ETIMOLOGÍAS Y DESCUBRIMIENTOS: el plutonio (94 Pu)
En las primeras tablas periódicas había un hueco en la casilla posterior al uranio, el elemento 92. Tras descubrirse el último de los componentes del núcleo atómico, el neutrón, en 1932, la mayoría de los científicos no consideraban seriamente la posibilidad de elementos más pesados que el uranio. Sin embargo, el descubrimiento de la radioactividad inducida en 1933, y, sobre todo, la desintegración nuclear con ciclotrón en 1938, llevarían a nuevos límites de la materia.
El plutonio (específicamente, plutonio-238) fue producido y aislado por primera vez en diciembre de 1940, y fue identificado químicamente en febrero de 1941, por G. T. Seaborg, E. M. McMillan (uno de los descubridores de 93 neptunio en 1940), J. W. Kennedy y A. C. Wahl bombardeando uranio con deuterio en el ciclotrón.
Un documento científico del descubrimiento fue preparado por el equipo y enviado a la revista Physical Review en marzo de 1941, pero el documento fue retirado antes de la publicación, debido a que se descubrió que un isótopo de este nuevo elemento (plutonio-239) podría ser útil para la bomba atómica. La publicación fue retrasada hasta un año después del final de la Segunda Guerra Mundial debido a las preocupaciones sobre la seguridad.
El año anterior, 1940, McMillan había llamado al primer elemento transuránico, el 93 neptunio, por el planeta Neptuno y por la relación de la mitología griega entre el abuelo Urano, el hijo Saturno y los nietos Júpiter, Neptuno y Plutón. En este caso, sugirió que el elemento 94, siendo el siguiente elemento de la serie, fuera nombrado como el que en ese momento era el siguiente planeta, Plutón, del griego Ploútwn (plúton), “el Rico”, sobrenombre ritual de Hades, el dios de los Infiernos. También el nombre del planeta inspiraría el del perro creado como mascota del ratón más famoso del cine animado. Se encuentra como parte de compuestos del tipo plutocracia o plutócrata.
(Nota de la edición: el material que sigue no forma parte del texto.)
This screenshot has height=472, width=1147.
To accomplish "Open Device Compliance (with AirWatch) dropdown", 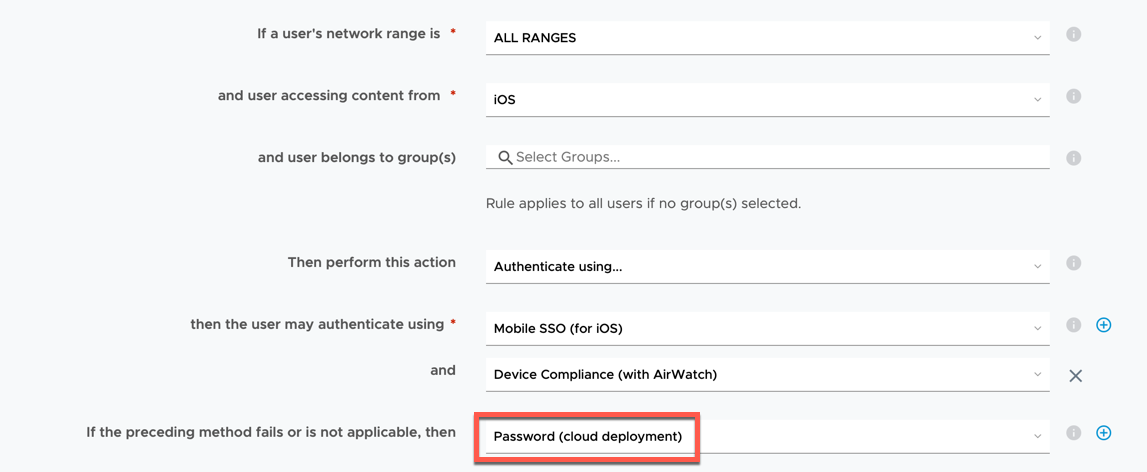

Seaborg originalmente consideró el nombre plutium, pero después pensó que no sonaba tan bien como plutonium, y también decidió el símbolo Pu (aunque produce un juego de palabras en inglés). Otros nombres alternativos que se estuvieron considerando fueron ultimium o extremium, debido a la creencia errónea de que este sería el último elemento posible en la Tabla Periódica.
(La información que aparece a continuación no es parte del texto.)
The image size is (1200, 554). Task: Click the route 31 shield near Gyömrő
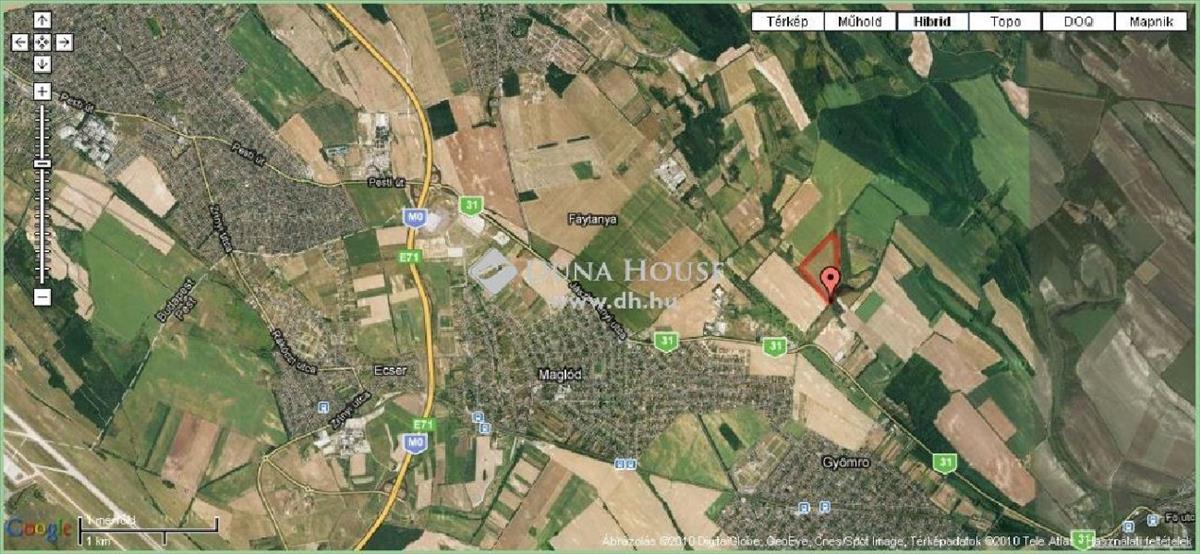pos(944,461)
El elemento 106 seaborgio recibió este nombre en honor a su descubridor, estando vivo todavía Seaborg, por su contribución a la física y a la química, especialmente por haber dirigido, o como parte de, los equipos que descubrieron diez elementos transuránicos: 94 plutonio, 95 americio, 96 curio, 97 berkelio, 98 californio, 99 einstenio, 100 fermio, 101 mendelevio, 102 nobelio y el mencionado 106 seaborgio.